Times like these always makes me reflect on my life and the people around me. It really puts things into perspective that nothing in life is guaranteed tomorrow, not even your own life. It shouldn’t take things like this to happen for you to be grateful, but it’s almost like another one of those inevitable things that tends to happen. Be grateful for everything and everyone in your life today. Give your loved ones a hug and kiss and tell them how much you love them and how much they mean to you. Don’t take things for granted. Don’t go to bed upset. Do things that make you happy. Right the wrongs in your life at the moment, because life is way too short and precious to let it pass you by with nothing to show for it and have petty things ruin it.
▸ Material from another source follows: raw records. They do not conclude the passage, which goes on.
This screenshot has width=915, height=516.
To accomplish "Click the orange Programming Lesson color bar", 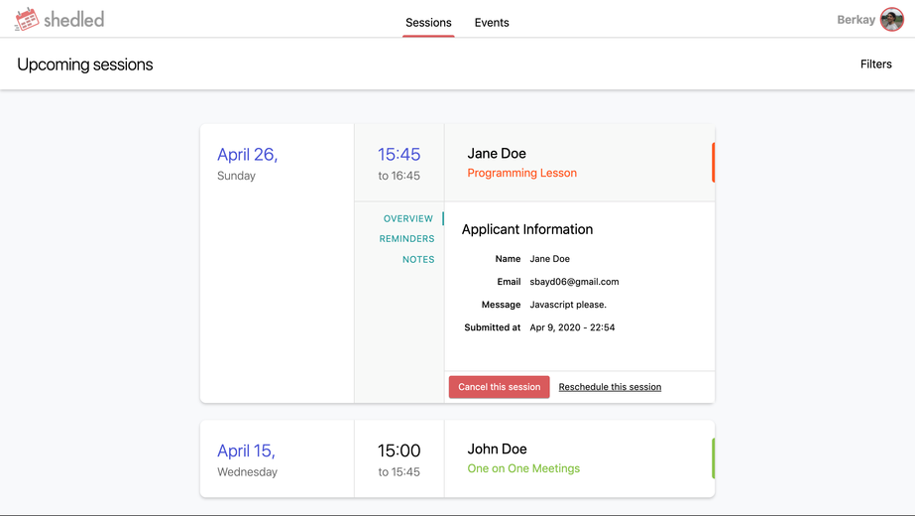I will (x=713, y=163).
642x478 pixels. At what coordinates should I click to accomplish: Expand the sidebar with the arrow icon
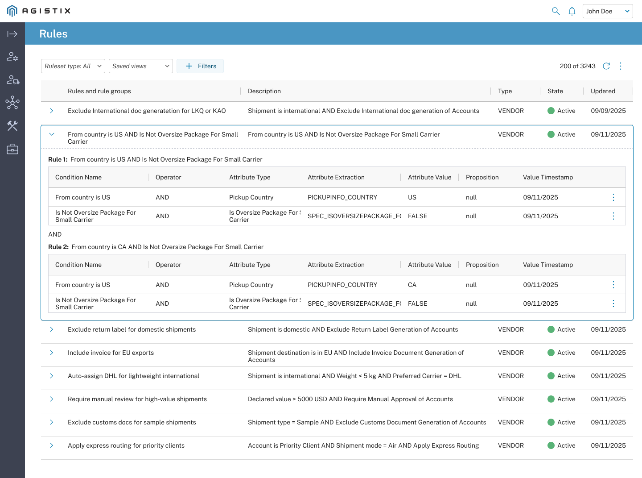click(x=12, y=34)
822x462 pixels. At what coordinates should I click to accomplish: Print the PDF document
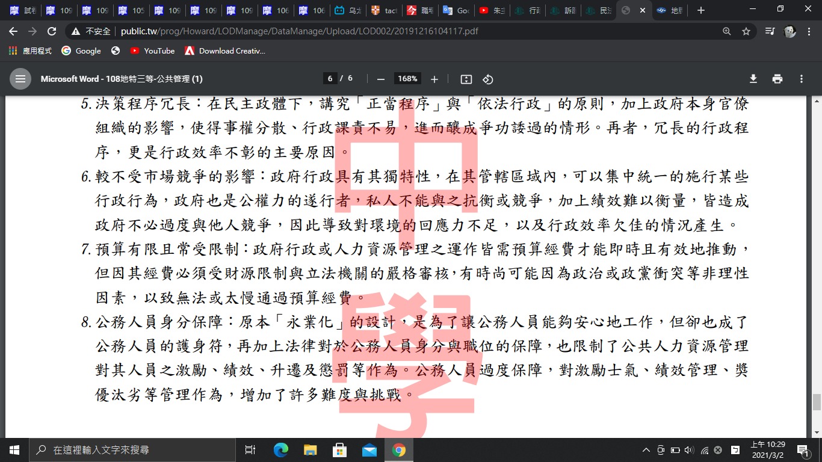[x=777, y=79]
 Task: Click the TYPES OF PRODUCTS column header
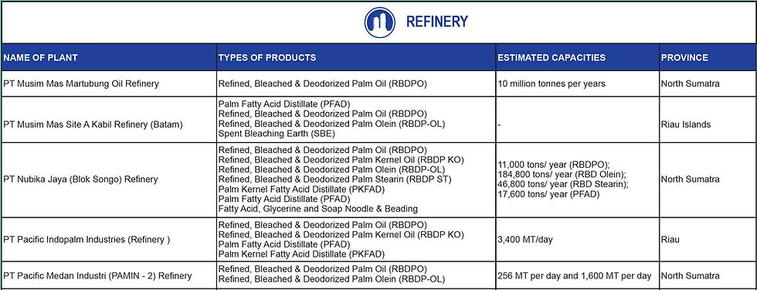[356, 57]
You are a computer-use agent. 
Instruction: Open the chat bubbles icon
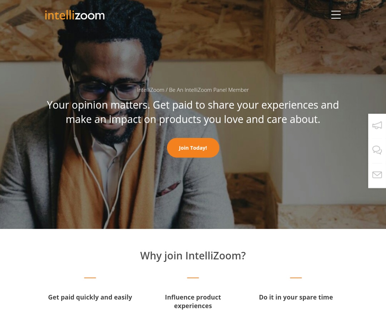377,150
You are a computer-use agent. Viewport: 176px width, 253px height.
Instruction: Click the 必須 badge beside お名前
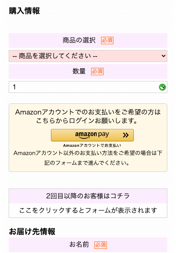tap(101, 245)
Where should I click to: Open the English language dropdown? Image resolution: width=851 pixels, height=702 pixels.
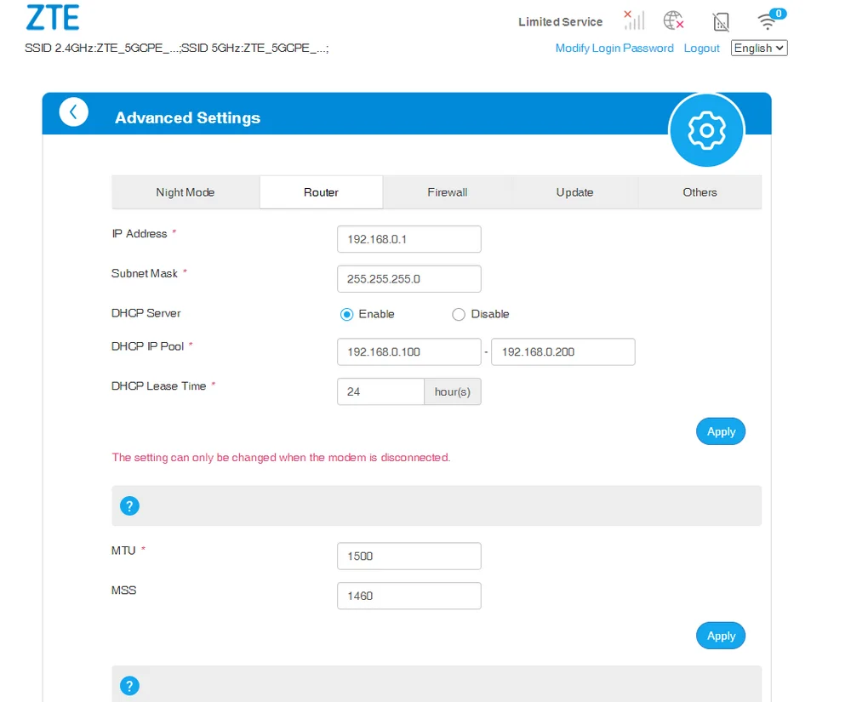(759, 49)
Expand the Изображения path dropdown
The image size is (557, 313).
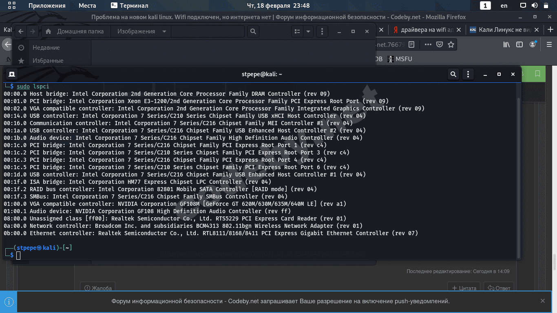[164, 31]
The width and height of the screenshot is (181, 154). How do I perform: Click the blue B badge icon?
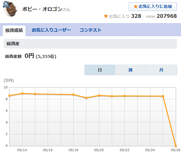6,4
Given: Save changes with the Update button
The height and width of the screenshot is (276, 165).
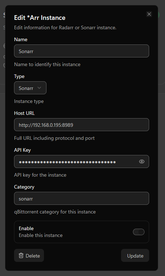Looking at the screenshot, I should [x=135, y=255].
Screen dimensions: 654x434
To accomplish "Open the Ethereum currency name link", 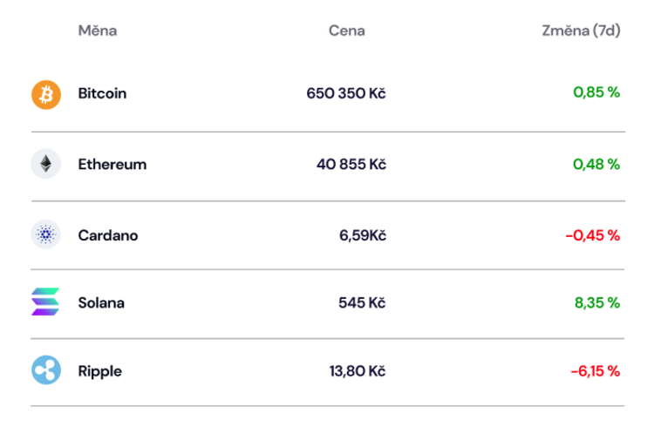I will (x=112, y=164).
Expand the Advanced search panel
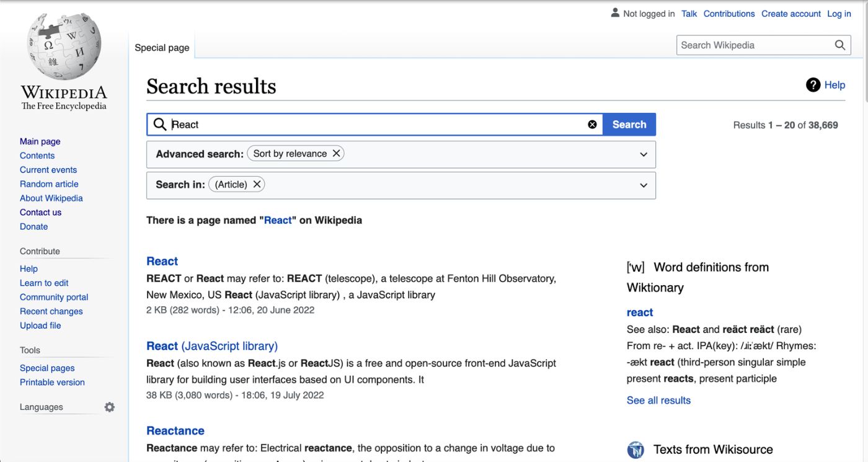Viewport: 868px width, 462px height. click(x=643, y=154)
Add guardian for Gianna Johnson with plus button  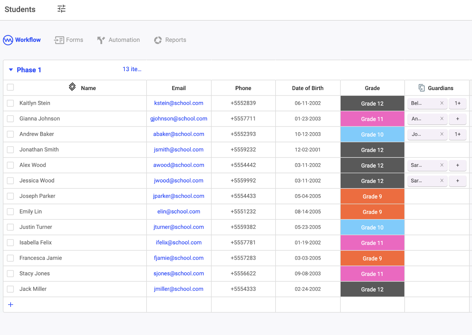(458, 119)
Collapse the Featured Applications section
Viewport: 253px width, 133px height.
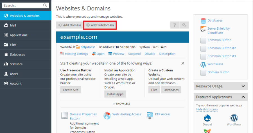point(243,97)
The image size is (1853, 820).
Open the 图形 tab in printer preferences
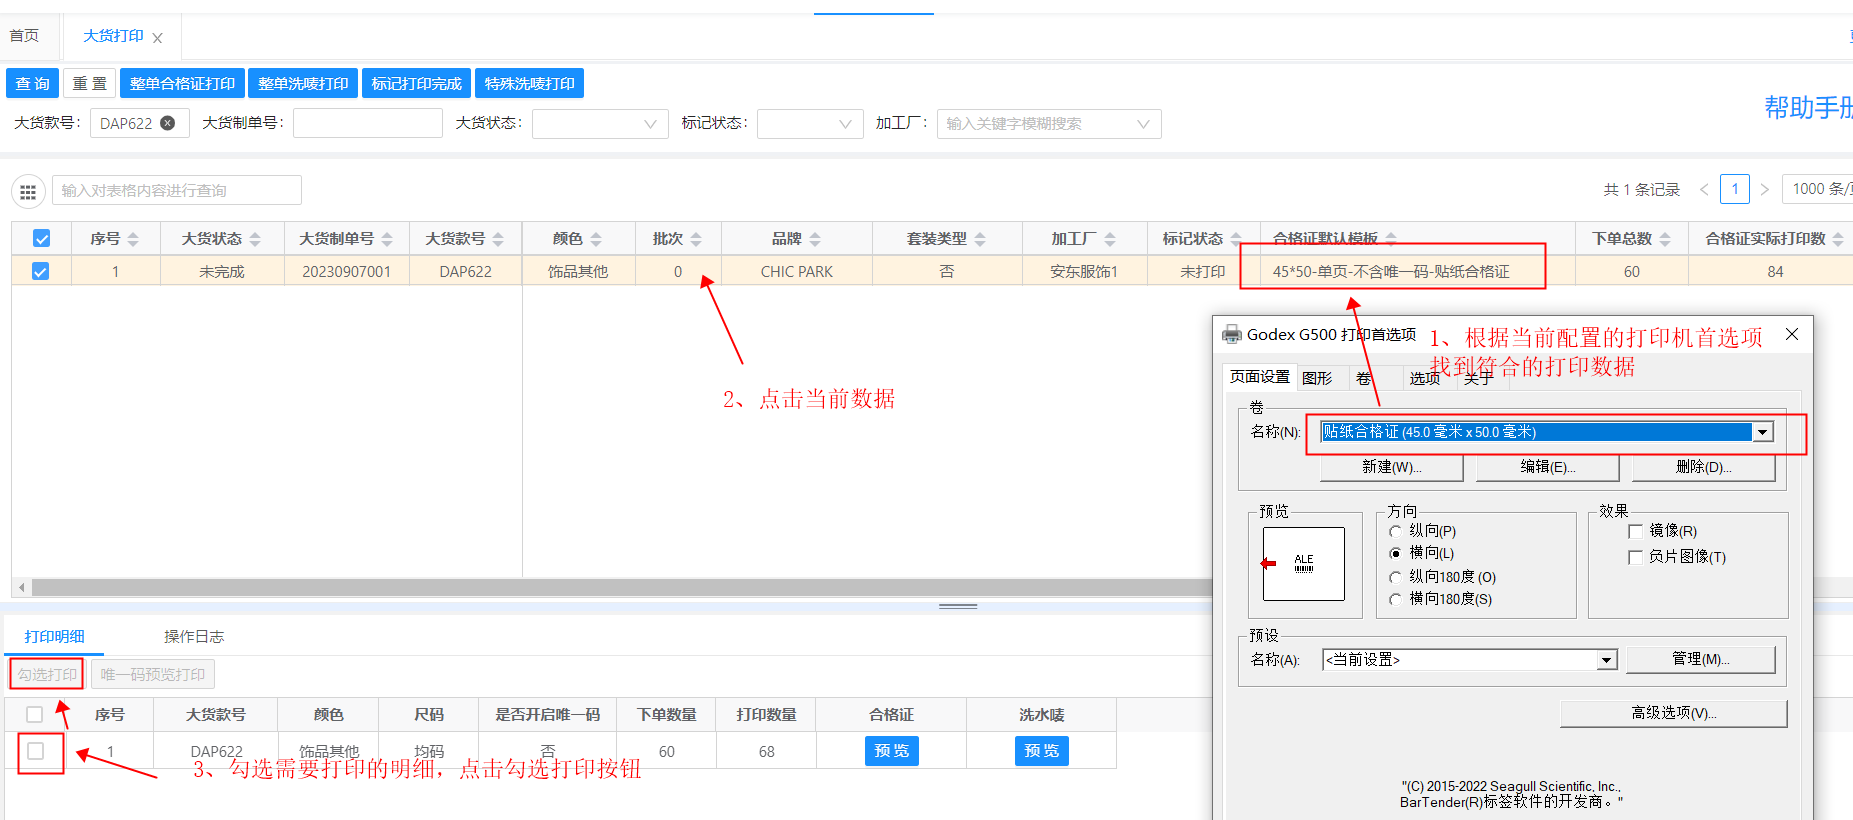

In times like these it really does take a village to make change happen. And as cliche as it sounds, we need to be the change that we wish to see in the world. It starts with us. The Bronx is NOT a bad area, it’s the people in it that are making it bad, and this change will only happen if we continue to band together the way that we have been doing during recent events. What we were all able to accomplish when we came together for a common goal in recent events was truly amazing; imagine what else we all could do if we continued to work together at other common goals, and that is NOT limited to just making a change in the Bronx.

Take what’s happened and use it as motivation to humble yourself, be grateful for everything you have RIGHT NOW, and try doing something to help out in making a difference for the future. You never know what you would be able to do or start on your own, or with other people.